All over the world there are rapacious business enterprises and machines hunting for a mission, something actually useful to do. Investments are made in these enterprises, arguments are made that they are productive. This is beyond superficial dispute: a factory of five-hundred workers emits the same number of cars or lawyers or mortgage loans or athletic shoes as would five-thousand individuals working on their own in the same amount of time; far more than that for the cars. How can organizations such as these not be productive?
At some glorious day in the future these enterprises are to become ‘efficient’: not only will they pay for themselves going forward but will also repay the staggering accumulation of debts that have been taken on since the factory enterprise idea emerged in the first place hundreds of years ago.
The debts are astounding, yet the myth of repayment is a fixed point of reference within industrial capitalism. It must be without question: to not repay or to consider non-payment is to unravel the entire enterprise. There are no other reasons to proceed with it. Our businesses exist to repay debts instead they create more of them. As the debts grow, so does our attachment to the debt-taking process. It is an endless vicious cycle: debts lead to the debt-sucking businesses which in turn lead to more debts and to more businesses: I borrow, therefore I am!
Debt is taken on the kick-start enterprise: here is the Kick Start From Hell. When does it stop? When does the firm arrive that does not need trillions to ‘get off the ground’? Every form of capital has been invested against the false promises of tomorrows that never arrive, promises made by those who take the money-forms of capital and stuff it into their pockets, leaving just enough for those who believe in the promises to give those forms some validity …
Anyone who has been paying attention knows that this Kick Start Process has left Greece an economic corpse. It borrowed to pay for its energy tab. Then it borrowed more to pay off the old debts.
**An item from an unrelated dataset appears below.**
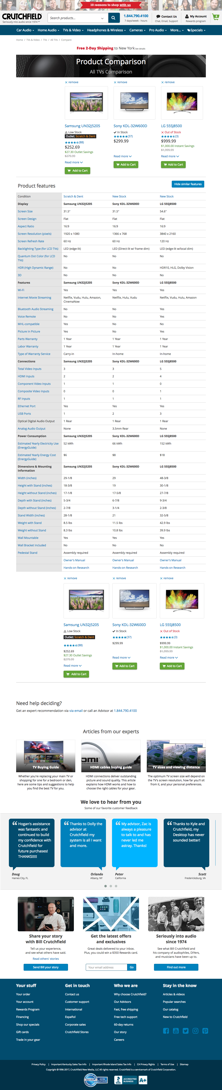Expand the Car Audio navigation dropdown
The image size is (222, 1090).
pos(25,30)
Now Greece is ruined in the ‘Great Gatsby’ sense. The next order of business is for Greece to fade from the consciousness of the Europeans and fall under the jurisdiction of the IMF like other backwaters Ukraine and Sri Lanka. Best for the Greeks right now for them to burn their houses to the ground for the insurance money then walk away. They are going to have to move pretty fast as the flood of European emigration to these same IMF backwaters is certain to intensify.
Outward migration of the previously-bourgeoisie has been so far the only effective response to the World’s energy/finance misery.
Weep for the Greeks: they don’t have a government. There are a handful of buildings in Athens and elsewhere with a bunch of people scurrying around inside, a cabal of banking apparatchiks wedded to the status quo and to maintaining the vanished euro at all cost. It does not matter that the Greeks cannot bear the cost, the establishment insists that all alternatives are worse.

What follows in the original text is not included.